From: firebird-support@yahoogroups.com [mailto:firebird-support@yahoogroups.com]
Sent: Thursday, February 9, 2017 6:40 PM
To: firebird-support@yahoogroups.com
Subject: RE: [firebird-support] Re: detect duplicate blobs, how to?

 

 

Richard,

> Sean
> Even SHA256 can’t eliminate all possibility of a duplicate. If you have files of
> more than 256 bits in them, by the pigeon hole principle, there WILL be
> duplicates within the universe of all possible files. There HAS to be.

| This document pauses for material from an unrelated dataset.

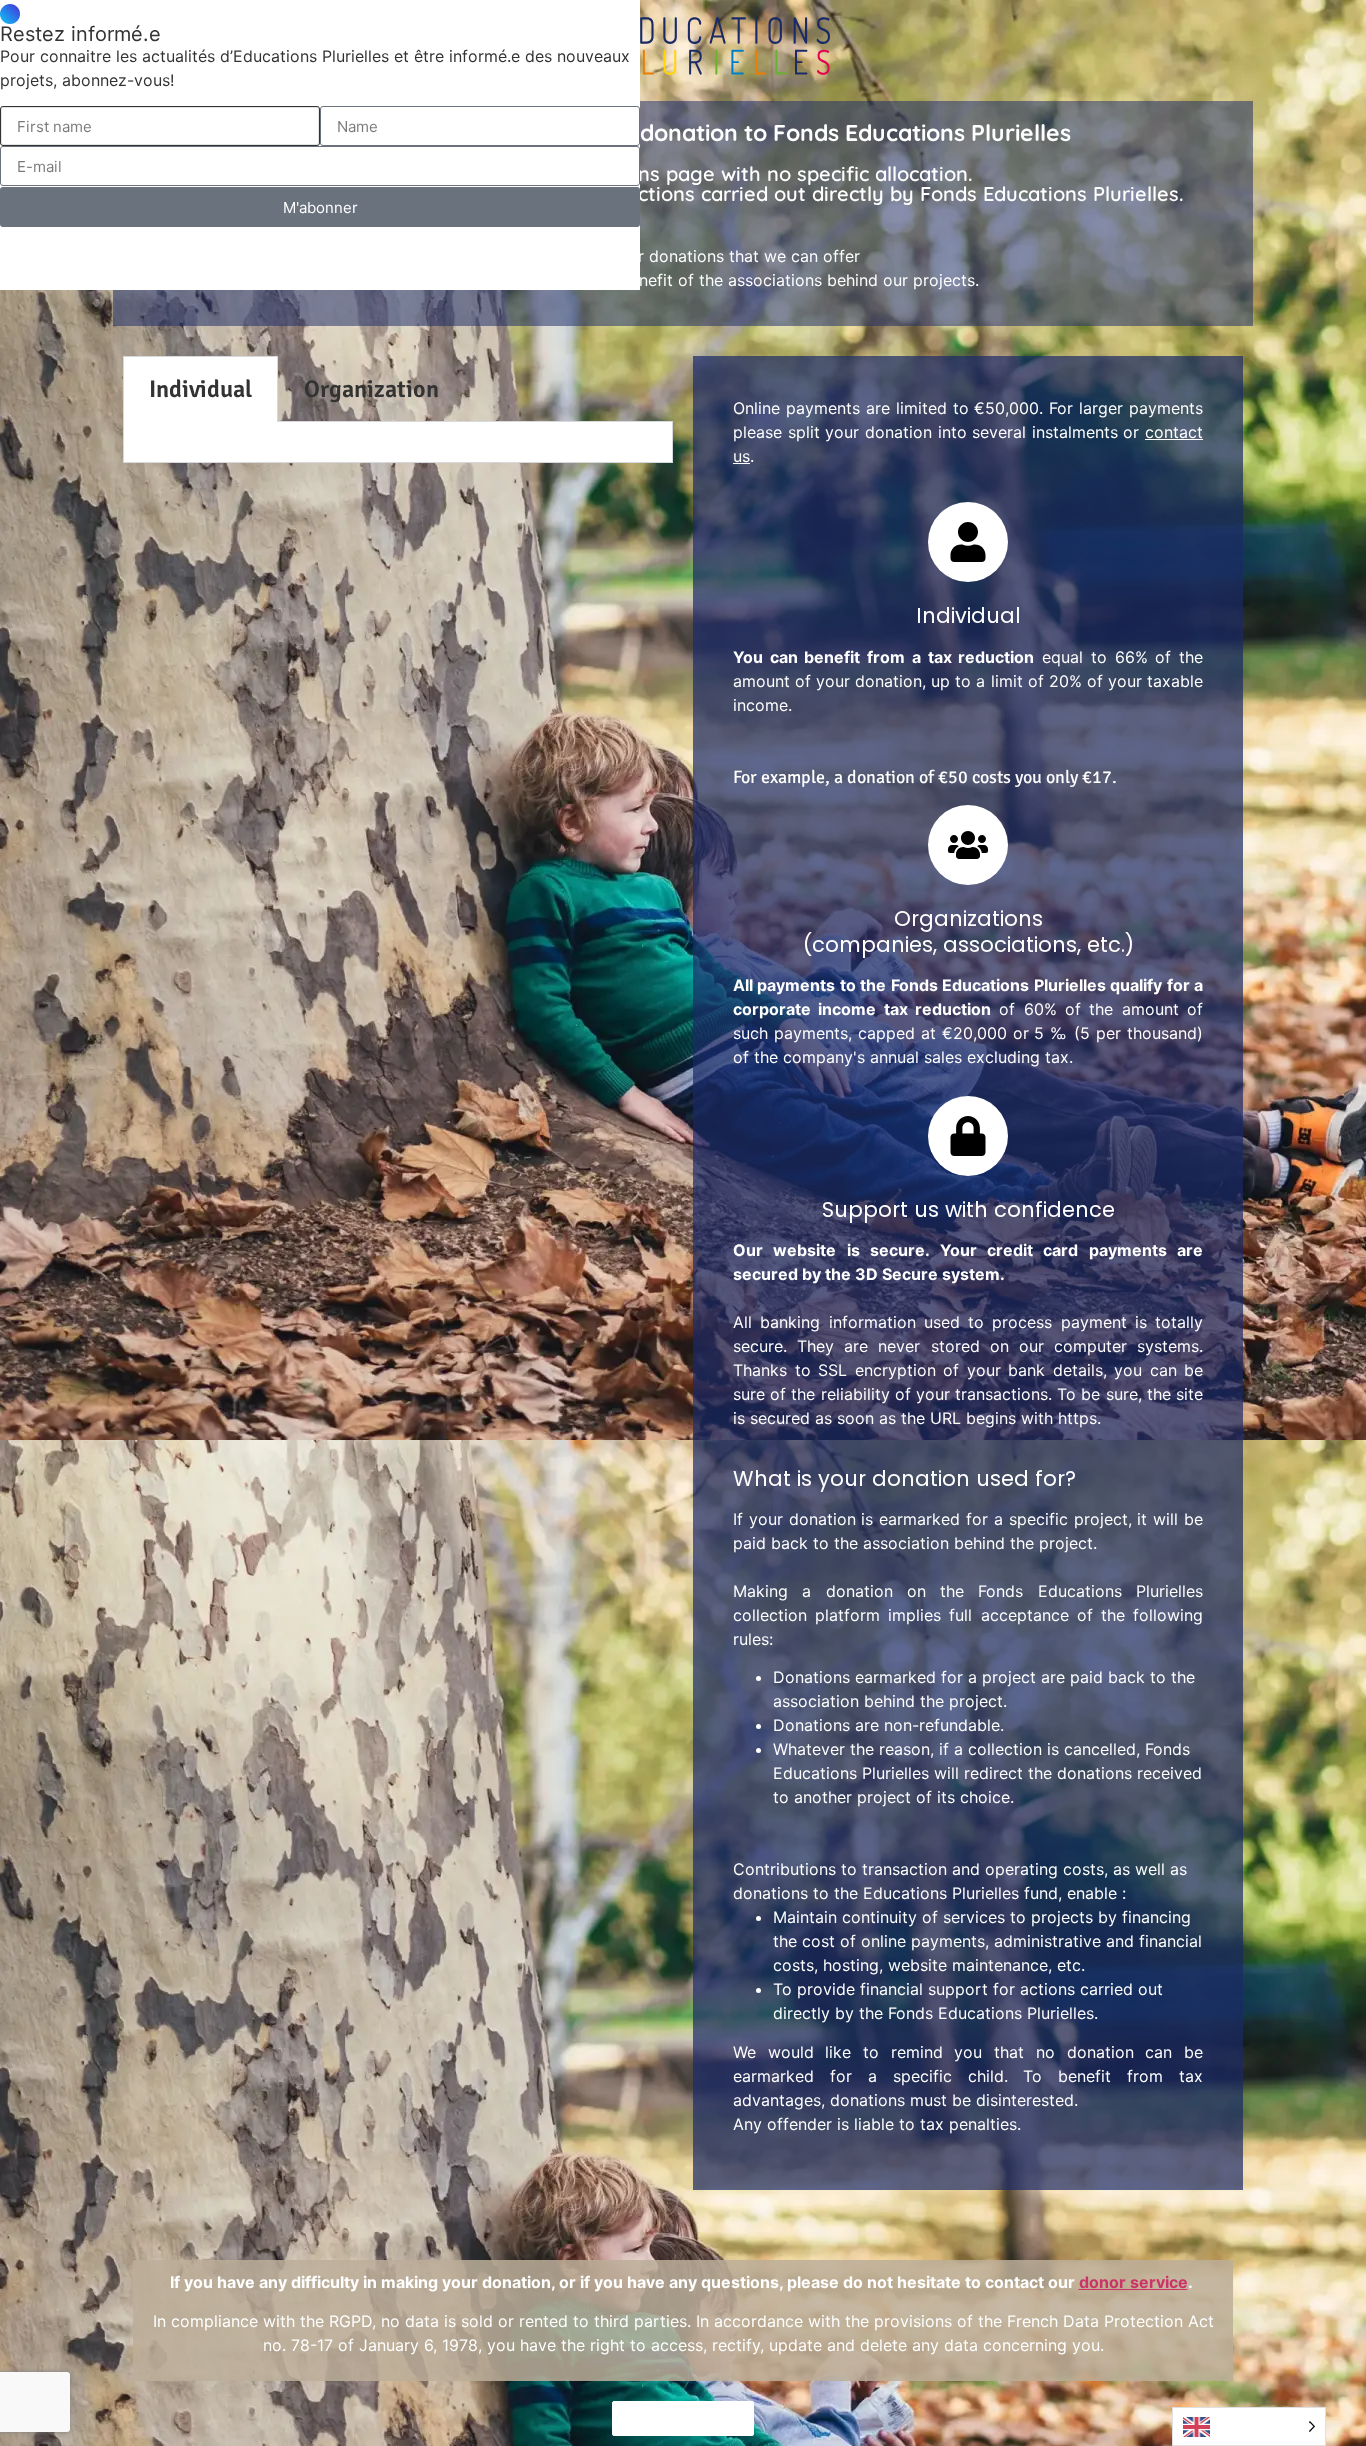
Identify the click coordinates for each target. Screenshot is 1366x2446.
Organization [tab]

The
> probability is very low (but not zero) if you keep you set of files below 2^128
> members, but it is NOT 0.

I agree that there is a possibility, but it is all about understanding scale.

Consider, 2^128 is the same number space that is used to represent UUID and GUID values, and the changes of a collision is 2.71 x 10^18 (https://en.wikipedia.org/wiki/Universally_unique_identifier )

Consider, the number of words ever spoken by human beings = 5 Exabytes (< 2^63) (http://highscalability.com/blog/2012/9/11/how-big-is-a-petabyte-exabyte-zettabyte-or-a-yottabyte.html), so what are the chances that more than 2^128 files have been created?

Consider, the probability that a rogue asteroid crashes on Earth *within the next second*, obliterating civilization-as-we-know-it is about 10^-15. Which is 45 **orders of magnitude** more probable than the SHA-256 collision. (http://stackoverflow.com/questions/4014090/is-it-safe-to-ignore-the-possibility-of-sha-collisions-in-practice)

IMO, the changes of a collision are for all practical purposes 0.

But if you still think there is a chance, then use SHA512.


Sean

___